The church sits on a hilltop that also gives you views down to Reynisfjara Beach and the sea stacks offshore. It is one location where you can work multiple compositions without moving far.
📷 Pro Tip: The classic shot is from the road below, using a telephoto in the 70 to 135mm range to compress the church against the hillside lupins. For a wider environmental image, climb up to the churchyard and use a 24 to 35mm to include the coastline and sea stacks behind the church. The lupin bloom is reliable in June and early July but can be shorter in a cold year. Arrive at or just before sunset and stay for the blue hour, when the church windows catch the last light. In winter, the lupins are gone but the drama of the coast behind the church remains.
Best time: Sunset in June for lupins. Any time of year for the coastal view. Access: Free. Getting there: Follow the small road that winds up the hill from central Vik.
At Sunset
I loved taking photos of this church from different angles with the lupins.
Sunset
The Yoda Cave
The cave sits inside Hjorleifshofdi mountain and has been nicknamed the Yoda Cave because of its distinctive shape, wide at the top and tapering at the sides in a way that vaguely resembles the character. It gained wider attention after Star Wars: Rogue One was filmed nearby. The cave is special not just for its shape but for what you see when you stand inside and look out: a wide cinematic frame of the coastal plain below, with black sand, the ocean, and on clear days, the glacier in the distance.
While we were inside on one visit, three young women began singing. The acoustics were remarkable. It was one of those travel moments that could not have been planned.
📷 Pro Tip: Position yourself inside the cave mouth and use the cave walls as a natural frame for the landscape beyond. A 24 to 35mm focal length is ideal. The interior of the cave is dark, so expose for the bright exterior landscape and let the cave edges go dark, which emphasizes the framing effect. Early morning gives you the best light on the coastal plain below. The cave sits on the south side of Hjorleifshofdi, reached by a 30 to 40 minute walk across lava fields from the parking area on Route 1. Wear sturdy footwear.
Best time: Morning light. Access: Free. Getting there: Look for the Hjorleifshofdi turnoff on Route 1, east of Vik. Park and follow the trail around to the south side of the mountain.
While we were in the cave, three young women began singing. It was incredible.
Fjaðrárgljúfur
Fjaðrárgljúfur is one of those places that makes you question your scale of reference. The canyon is about 2 kilometers long and 100 meters deep, carved by glacial meltwater over thousands of years. The walls are layered with moss-covered basalt in shades of green, brown, and rust, and the river winds along the bottom in tight curves that look best from the viewing platforms along the rim.

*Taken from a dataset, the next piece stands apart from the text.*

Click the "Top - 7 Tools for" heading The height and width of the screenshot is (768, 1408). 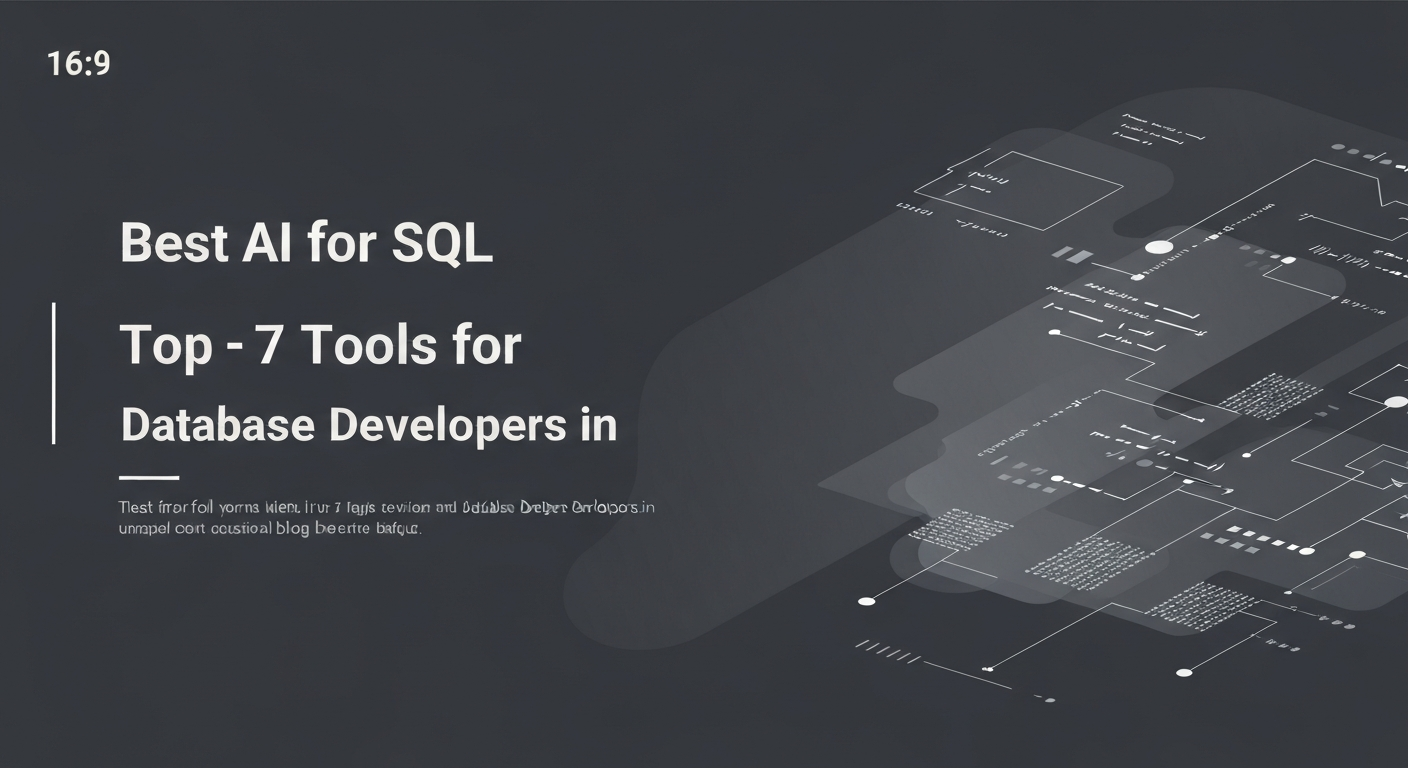pyautogui.click(x=320, y=345)
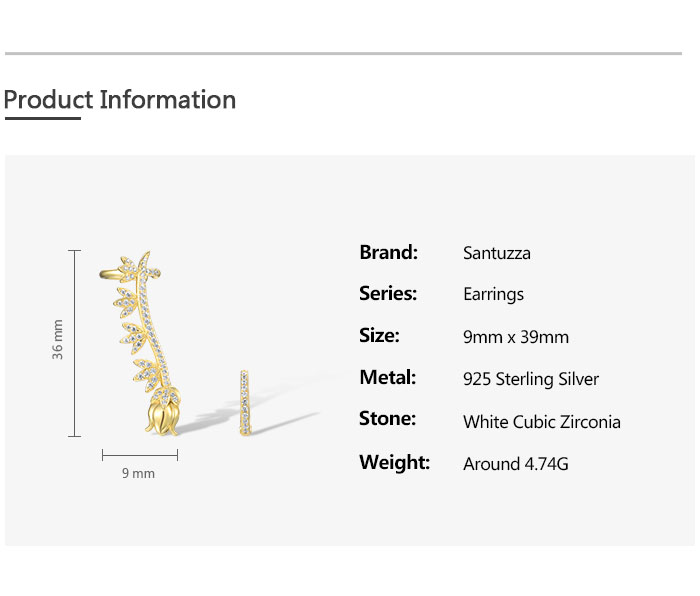The height and width of the screenshot is (596, 700).
Task: Select the 9mm x 39mm size value
Action: click(516, 337)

The canyon gained unexpected global attention when Justin Bieber used it in a music video, which led to massive overcrowding and temporary closure. Access is now managed more carefully, with a defined trail and viewing platforms.
📷 Pro Tip: Walk the full rim trail, which runs along the top of the canyon for about a kilometer. The best compositions are from the viewpoints about halfway along, where the canyon curves and you can include both walls and the river below in a single wide frame. A 16 to 24mm lens works well from the rim. Shoot in the morning when the sun is low enough to cast warm light down into the canyon rather than flattening everything with overhead light. Overcast days are excellent here because the soft light brings out the saturated greens of the moss without harsh shadows. A polarizer will deepen those greens significantly.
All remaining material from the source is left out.